- _Work task_
Your answer is the lines below, exactly, from the one that contains "Impressum (82, 1171)" through the one that contains "Social media (338, 1977)", both included.

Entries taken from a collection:
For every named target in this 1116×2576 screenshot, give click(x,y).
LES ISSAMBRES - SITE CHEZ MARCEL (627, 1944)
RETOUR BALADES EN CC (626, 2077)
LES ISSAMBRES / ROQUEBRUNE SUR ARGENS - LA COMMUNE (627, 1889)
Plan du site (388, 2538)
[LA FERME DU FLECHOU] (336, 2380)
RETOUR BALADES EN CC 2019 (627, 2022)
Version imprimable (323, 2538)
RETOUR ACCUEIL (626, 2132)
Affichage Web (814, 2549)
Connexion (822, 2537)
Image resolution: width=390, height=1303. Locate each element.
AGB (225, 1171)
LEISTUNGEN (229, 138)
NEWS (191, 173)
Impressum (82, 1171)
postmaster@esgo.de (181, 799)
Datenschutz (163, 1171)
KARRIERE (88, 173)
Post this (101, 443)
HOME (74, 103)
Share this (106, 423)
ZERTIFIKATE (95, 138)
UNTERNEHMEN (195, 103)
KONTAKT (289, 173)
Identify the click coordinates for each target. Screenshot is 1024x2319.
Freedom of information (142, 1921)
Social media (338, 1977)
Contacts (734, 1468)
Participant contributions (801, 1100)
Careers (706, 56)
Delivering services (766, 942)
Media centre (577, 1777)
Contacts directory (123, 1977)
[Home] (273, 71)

- _Response for this exercise_
Impressum (82, 1171)
postmaster@esgo.de (181, 799)
Datenschutz (163, 1171)
KARRIERE (88, 173)
Post this (101, 443)
HOME (74, 103)
Share this (106, 423)
ZERTIFIKATE (95, 138)
UNTERNEHMEN (195, 103)
KONTAKT (289, 173)
Identify the click coordinates for each target. Screenshot is 1024x2319.
Freedom of information (142, 1921)
Social media (338, 1977)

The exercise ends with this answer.